Walker a tout réussi : chef d’une entreprise de transports qui n’a fait que grandir et prospérer, il est un homme d’affaires à la fois coriace et généreux. Dans son ménage, c’est sa femme Sarah qui élève leurs trois enfants mais il n’est pas absent, il emmène l’un au cours de sport, aide l’autre à faire ses devoirs, partage avec l’aîné sa passion du cinéma. Bref, il est sur tous les fronts. A quarante ans passés, cette situation ne le satisfait plus. Il aimerait avoir du temps rien que pour lui, mais, à cause de son incapacité à déléguer, il ne connaît plus ni moments futiles, ni instants légers faits de loisirs et de choix personnels. L’achat d’une résidence secondaire au bord de la mer orchestré par son épouse sera peut-être la goutte d’eau : il ne veut pas se sédentariser pour les vacances, il a besoin d’espace, de « plus de temps pour lui, sans avoir de comptes à rendre. » Face à cette angoisse d’un « avenir tout tracé », l’idée de fuir émerge doucement dans son esprit et il s’y réfugie à chaque fois qu’il est à bout. Il achète un sac à dos et ça le calme, il se procure des manuels bourrés de conseils pour disparaître et ça lui fait du bien. Il va plus loin et s’achète un téléphone prépayé, un kit de survie, un ordi portable sécurisé… Jusqu’au moment où il décide de mettre ces rêves d’escapade en action. Il va crasher son petit avion dans les montagnes et sauter en parachute. Son plan a fonctionné, vu l’état de la carcasse du turboprop, le pilote est rapidement déclaré mort même si son cadavre demeure introuvable. Quant à Walker, il s’est blessé dans la chute, il a froid, il a faim mais il a réussi son pari, il est libre ! Evidemment, il doit se cacher quelque temps, ne pas être reconnu, de pas tenter d’avoir des nouvelles de sa famille, changer régulièrement de ville, d’apparence, oublier ses anciennes habitudes…
Si vous comptez lire le roman, arrêtez-vous ici ; je trouve que la quatrième de couverture en dit déjà un peu trop. Un détective nommé Shepherd s’empare de l’affaire et explique à la veuve qu’il doit être sûr que Walker est mort pour faire jouer les assurances. C’est un détective brillant qui reconnaît Walker sur les caméras de surveillance d’un supermarché. Une traque infernale commence mais nous avons affaire à deux hommes très intelligents et extrêmement rusés et ce duel les mènera loin sous l’œil de l’épouse qui sait que son homme n’est pas mort.
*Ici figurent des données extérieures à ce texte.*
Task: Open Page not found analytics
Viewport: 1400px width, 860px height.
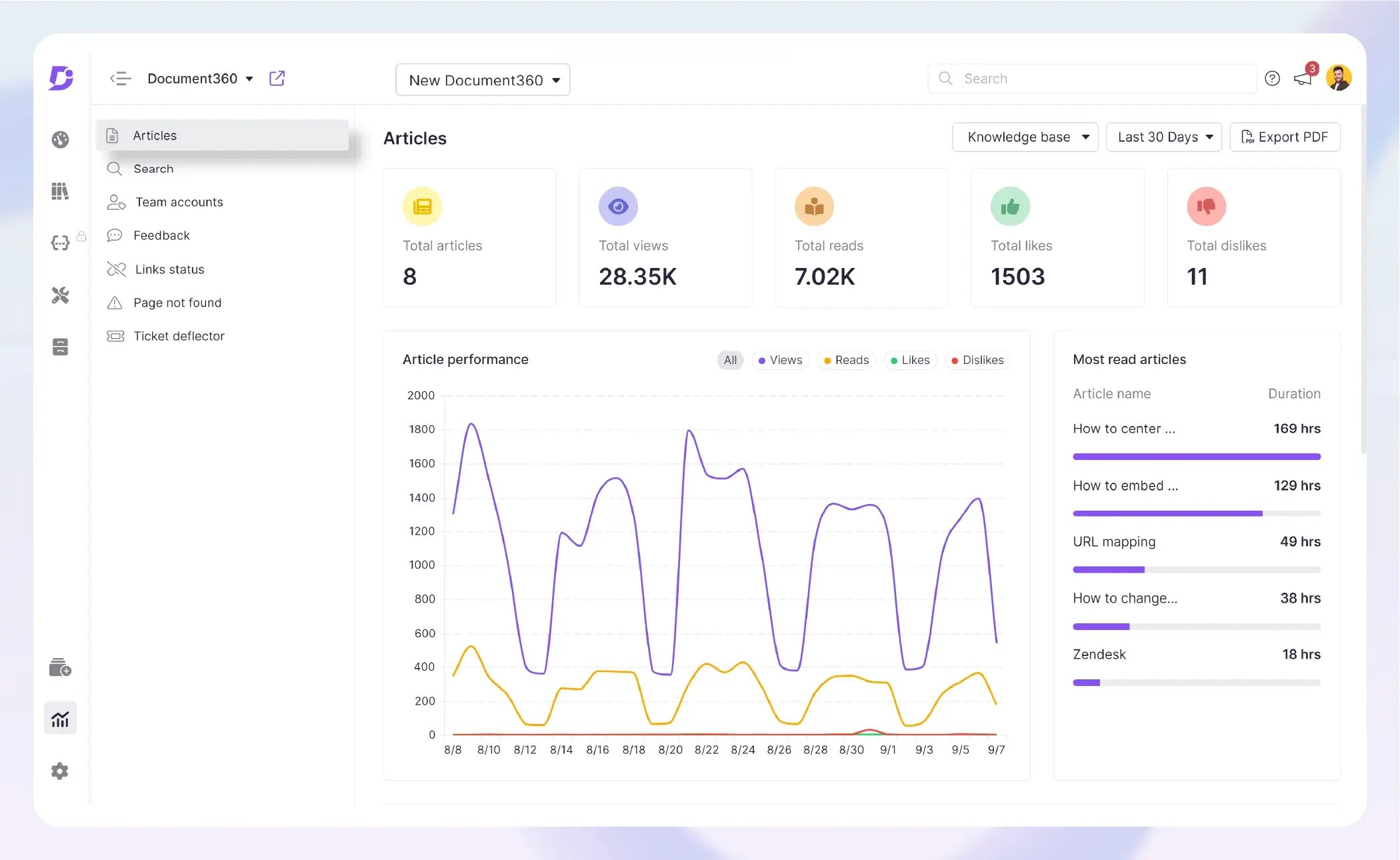Action: point(177,301)
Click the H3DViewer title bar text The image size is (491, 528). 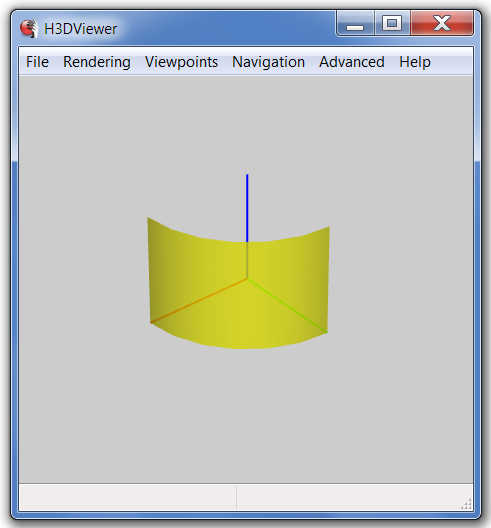pos(80,29)
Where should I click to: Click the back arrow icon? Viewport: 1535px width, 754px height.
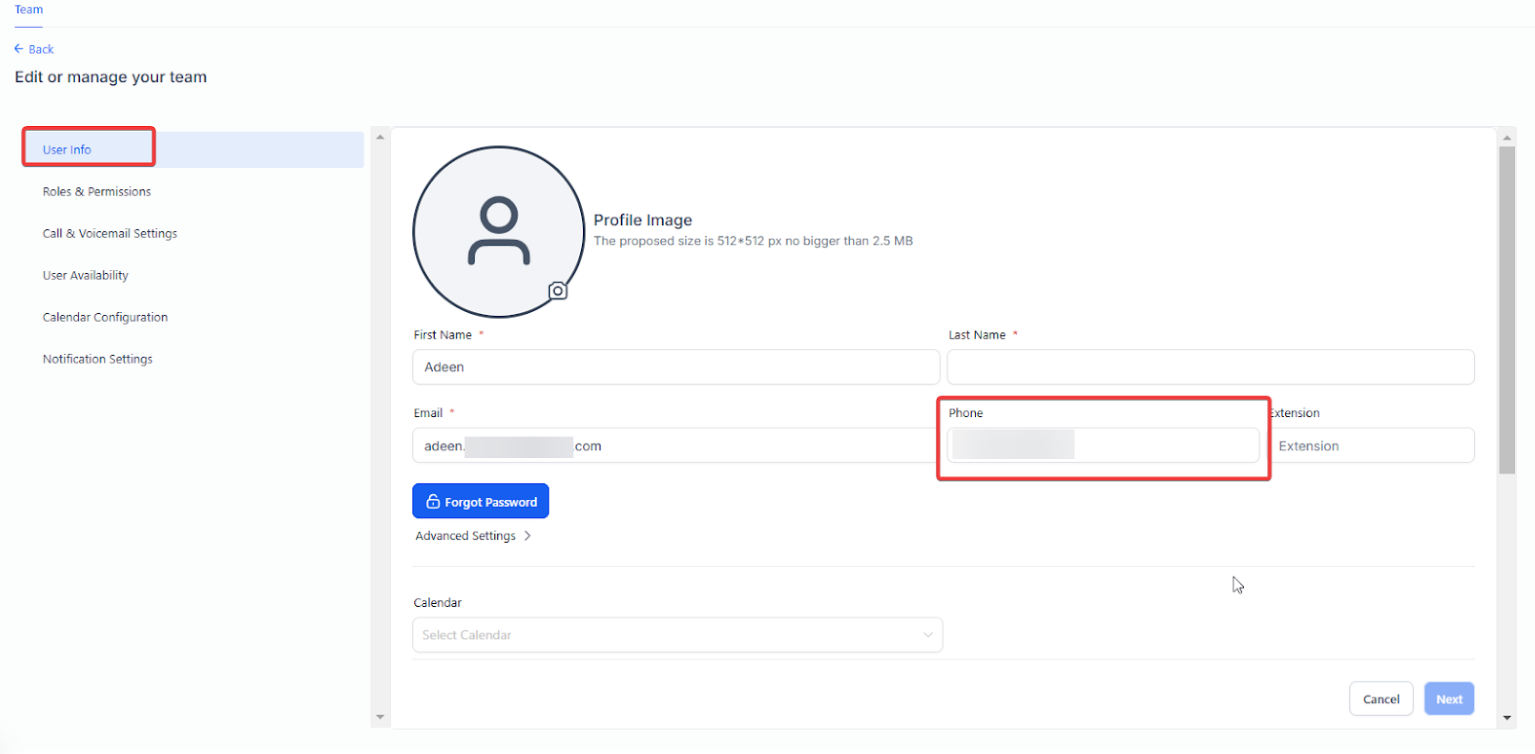pos(19,49)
Avec ce thème romanesque par excellence et l’écriture fluide de Bello, cette lecture m’a procuré beaucoup beaucoup de plaisir ! J’ai dévoré le roman en deux jours et je regrette de ne pas avoir su prolonger ce régal ! Je trouve ce genre d’histoire extrêmement excitante et j’ai, je le répète, adoré lire cette fiction. Pourtant, des défauts, on peut en trouver en pagaille et j’avoue avoir été surprise de trouver un ton finalement si léger par rapport au roman Les Falsificateurs qui semblaient si bien documenté, tellement étoffé. Sans rien connaître de Bello, on pourrait même imaginer que L’homme qui s’envola est une œuvre de jeunesse, une sorte de brouillon maladroit de la série qui suivrait. Le roman est truffé d’incohérences et d’invraisemblances : Walker adore ses enfants mais il est prêt à les quitter pour toujours sans plus jamais avoir un seul contact avec eux. Les personnages sont souvent caricaturaux, la fin peu crédible. Et d’ailleurs, être richissime, adulte et intelligent et choisir une vie de quasi mendiant toujours traqué, est-ce crédible ? Et puis, est-ce si difficile de vivre dans l’anonymat le plus complet sans se faire repérer par un détective ? Là aussi, je doute. Quand Walker commet une erreur, c’est l’erreur la plus grossière, la plus visible, la plus flagrante. J’ose espérer que tous ces éléments faisaient partie des choix de l’auteur, d’offrir à un lectorat plus large, une lecture divertissante et attrayante. J’ai été bon public mais je m’en vais lire Les Eclaireurs, la suite des Falsificateurs pour me remplir un peu plus la panse…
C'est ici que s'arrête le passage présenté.